* [Exercise goal]:
Exact copies of all records below are needed.

[Opening Data under study section]

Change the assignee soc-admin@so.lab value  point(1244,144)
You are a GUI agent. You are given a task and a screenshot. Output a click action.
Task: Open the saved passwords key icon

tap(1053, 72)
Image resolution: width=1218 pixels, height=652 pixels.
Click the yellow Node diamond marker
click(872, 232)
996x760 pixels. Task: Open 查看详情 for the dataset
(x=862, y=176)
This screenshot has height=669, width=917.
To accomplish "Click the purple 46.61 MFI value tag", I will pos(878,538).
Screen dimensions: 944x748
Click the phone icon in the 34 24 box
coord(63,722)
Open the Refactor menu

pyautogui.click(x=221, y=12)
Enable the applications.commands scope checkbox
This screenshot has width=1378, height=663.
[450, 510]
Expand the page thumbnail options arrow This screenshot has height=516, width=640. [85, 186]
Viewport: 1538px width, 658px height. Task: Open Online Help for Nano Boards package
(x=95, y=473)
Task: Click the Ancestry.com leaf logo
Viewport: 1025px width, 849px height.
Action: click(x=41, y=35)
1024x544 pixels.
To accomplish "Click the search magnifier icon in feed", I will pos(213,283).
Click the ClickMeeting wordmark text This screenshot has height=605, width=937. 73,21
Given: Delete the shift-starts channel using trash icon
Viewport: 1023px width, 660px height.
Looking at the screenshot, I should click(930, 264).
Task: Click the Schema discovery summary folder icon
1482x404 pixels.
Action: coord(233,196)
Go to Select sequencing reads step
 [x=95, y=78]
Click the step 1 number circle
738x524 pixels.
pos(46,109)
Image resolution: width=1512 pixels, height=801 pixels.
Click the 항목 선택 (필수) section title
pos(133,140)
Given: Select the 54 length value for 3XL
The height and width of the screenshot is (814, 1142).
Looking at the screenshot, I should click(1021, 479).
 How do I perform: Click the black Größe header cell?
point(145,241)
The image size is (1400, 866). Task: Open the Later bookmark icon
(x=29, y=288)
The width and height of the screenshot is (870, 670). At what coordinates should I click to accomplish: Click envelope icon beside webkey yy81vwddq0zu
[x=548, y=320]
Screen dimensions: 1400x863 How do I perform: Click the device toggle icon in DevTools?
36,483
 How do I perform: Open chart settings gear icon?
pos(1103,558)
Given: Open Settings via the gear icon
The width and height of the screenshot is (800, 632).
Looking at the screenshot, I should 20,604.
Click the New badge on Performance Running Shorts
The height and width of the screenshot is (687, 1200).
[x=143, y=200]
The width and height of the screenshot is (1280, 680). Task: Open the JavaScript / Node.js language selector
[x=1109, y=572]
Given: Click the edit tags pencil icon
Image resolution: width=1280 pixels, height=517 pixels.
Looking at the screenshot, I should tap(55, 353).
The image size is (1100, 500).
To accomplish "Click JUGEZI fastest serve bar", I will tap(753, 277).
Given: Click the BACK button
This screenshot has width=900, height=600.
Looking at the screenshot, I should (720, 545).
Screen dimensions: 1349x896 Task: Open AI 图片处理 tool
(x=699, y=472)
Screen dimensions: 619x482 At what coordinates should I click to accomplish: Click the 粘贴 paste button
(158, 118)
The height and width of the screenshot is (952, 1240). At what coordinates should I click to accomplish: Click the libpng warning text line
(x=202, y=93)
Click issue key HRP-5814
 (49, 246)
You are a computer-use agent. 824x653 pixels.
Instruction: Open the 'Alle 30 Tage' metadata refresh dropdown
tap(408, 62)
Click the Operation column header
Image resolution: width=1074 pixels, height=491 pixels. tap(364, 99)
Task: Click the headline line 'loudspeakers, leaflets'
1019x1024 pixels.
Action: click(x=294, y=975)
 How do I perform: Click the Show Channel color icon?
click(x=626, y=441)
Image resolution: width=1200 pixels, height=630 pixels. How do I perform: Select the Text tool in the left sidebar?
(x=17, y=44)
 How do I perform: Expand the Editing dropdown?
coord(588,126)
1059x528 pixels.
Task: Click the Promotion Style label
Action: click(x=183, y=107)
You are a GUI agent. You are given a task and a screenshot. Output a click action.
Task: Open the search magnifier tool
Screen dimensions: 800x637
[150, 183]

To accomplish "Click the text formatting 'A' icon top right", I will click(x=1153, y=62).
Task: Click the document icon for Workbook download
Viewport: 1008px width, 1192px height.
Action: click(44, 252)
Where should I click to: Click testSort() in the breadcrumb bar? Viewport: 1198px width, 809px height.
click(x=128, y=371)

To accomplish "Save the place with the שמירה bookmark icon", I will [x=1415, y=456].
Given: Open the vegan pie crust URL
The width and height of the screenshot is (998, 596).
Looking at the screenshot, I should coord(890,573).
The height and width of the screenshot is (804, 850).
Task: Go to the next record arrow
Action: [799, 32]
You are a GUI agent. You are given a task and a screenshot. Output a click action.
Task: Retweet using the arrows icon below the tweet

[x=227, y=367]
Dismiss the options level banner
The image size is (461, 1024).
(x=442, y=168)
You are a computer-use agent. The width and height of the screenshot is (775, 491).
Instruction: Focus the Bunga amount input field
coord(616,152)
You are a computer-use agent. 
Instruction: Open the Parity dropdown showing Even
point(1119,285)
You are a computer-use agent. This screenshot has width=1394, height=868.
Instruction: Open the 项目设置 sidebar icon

[Closing Data under study section]

* [Output of the task]:
Change the assignee soc-admin@so.lab value  point(1244,144)
You are a GUI agent. You are given a task and a screenshot. Output a click action.
Task: Open the saved passwords key icon

tap(1053, 72)
Image resolution: width=1218 pixels, height=652 pixels.
Click the yellow Node diamond marker
click(872, 232)
996x760 pixels. Task: Open 查看详情 for the dataset
(x=862, y=176)
This screenshot has height=669, width=917.
To accomplish "Click the purple 46.61 MFI value tag", I will pos(878,538).
Screen dimensions: 944x748
Click the phone icon in the 34 24 box
coord(63,722)
Open the Refactor menu

pyautogui.click(x=221, y=12)
Enable the applications.commands scope checkbox
This screenshot has width=1378, height=663.
[450, 510]
Expand the page thumbnail options arrow This screenshot has height=516, width=640. [85, 186]
Viewport: 1538px width, 658px height. Task: Open Online Help for Nano Boards package
(x=95, y=473)
Task: Click the Ancestry.com leaf logo
Viewport: 1025px width, 849px height.
Action: click(x=41, y=35)
1024x544 pixels.
To accomplish "Click the search magnifier icon in feed", I will pos(213,283).
Click the ClickMeeting wordmark text This screenshot has height=605, width=937. 73,21
Given: Delete the shift-starts channel using trash icon
Viewport: 1023px width, 660px height.
Looking at the screenshot, I should click(930, 264).
Task: Click the Schema discovery summary folder icon
1482x404 pixels.
Action: coord(233,196)
Go to Select sequencing reads step
 [x=95, y=78]
Click the step 1 number circle
738x524 pixels.
pos(46,109)
Image resolution: width=1512 pixels, height=801 pixels.
Click the 항목 선택 (필수) section title
pos(133,140)
Given: Select the 54 length value for 3XL
The height and width of the screenshot is (814, 1142).
Looking at the screenshot, I should click(1021, 479).
 How do I perform: Click the black Größe header cell?
point(145,241)
The image size is (1400, 866). Task: Open the Later bookmark icon
(x=29, y=288)
The width and height of the screenshot is (870, 670). At what coordinates should I click to accomplish: Click envelope icon beside webkey yy81vwddq0zu
[x=548, y=320]
Screen dimensions: 1400x863 How do I perform: Click the device toggle icon in DevTools?
36,483
 How do I perform: Open chart settings gear icon?
pos(1103,558)
Given: Open Settings via the gear icon
The width and height of the screenshot is (800, 632).
Looking at the screenshot, I should 20,604.
Click the New badge on Performance Running Shorts
The height and width of the screenshot is (687, 1200).
[x=143, y=200]
The width and height of the screenshot is (1280, 680). Task: Open the JavaScript / Node.js language selector
[x=1109, y=572]
Given: Click the edit tags pencil icon
Image resolution: width=1280 pixels, height=517 pixels.
Looking at the screenshot, I should tap(55, 353).
The image size is (1100, 500).
To accomplish "Click JUGEZI fastest serve bar", I will tap(753, 277).
Given: Click the BACK button
This screenshot has width=900, height=600.
Looking at the screenshot, I should (720, 545).
Screen dimensions: 1349x896 Task: Open AI 图片处理 tool
(x=699, y=472)
Screen dimensions: 619x482 At what coordinates should I click to accomplish: Click the 粘贴 paste button
(158, 118)
The height and width of the screenshot is (952, 1240). At what coordinates should I click to accomplish: Click the libpng warning text line
(x=202, y=93)
Click issue key HRP-5814
 (49, 246)
You are a computer-use agent. 824x653 pixels.
Instruction: Open the 'Alle 30 Tage' metadata refresh dropdown
tap(408, 62)
Click the Operation column header
Image resolution: width=1074 pixels, height=491 pixels. tap(364, 99)
Task: Click the headline line 'loudspeakers, leaflets'
1019x1024 pixels.
Action: click(x=294, y=975)
 How do I perform: Click the Show Channel color icon?
click(x=626, y=441)
Image resolution: width=1200 pixels, height=630 pixels. How do I perform: Select the Text tool in the left sidebar?
(x=17, y=44)
 How do I perform: Expand the Editing dropdown?
coord(588,126)
1059x528 pixels.
Task: Click the Promotion Style label
Action: click(x=183, y=107)
You are a GUI agent. You are given a task and a screenshot. Output a click action.
Task: Open the search magnifier tool
Screen dimensions: 800x637
[150, 183]

To accomplish "Click the text formatting 'A' icon top right", I will click(x=1153, y=62).
Task: Click the document icon for Workbook download
Viewport: 1008px width, 1192px height.
Action: click(44, 252)
Where should I click to: Click testSort() in the breadcrumb bar? Viewport: 1198px width, 809px height.
click(x=128, y=371)

To accomplish "Save the place with the שמירה bookmark icon", I will [x=1415, y=456].
Given: Open the vegan pie crust URL
The width and height of the screenshot is (998, 596).
Looking at the screenshot, I should coord(890,573).
The height and width of the screenshot is (804, 850).
Task: Go to the next record arrow
Action: [799, 32]
You are a GUI agent. You are given a task and a screenshot. Output a click action.
Task: Retweet using the arrows icon below the tweet

[x=227, y=367]
Dismiss the options level banner
The image size is (461, 1024).
(x=442, y=168)
You are a computer-use agent. The width and height of the screenshot is (775, 491).
Instruction: Focus the Bunga amount input field
coord(616,152)
You are a computer-use agent. 
Instruction: Open the Parity dropdown showing Even
point(1119,285)
You are a computer-use agent. This screenshot has width=1394, height=868.
Instruction: Open the 项目设置 sidebar icon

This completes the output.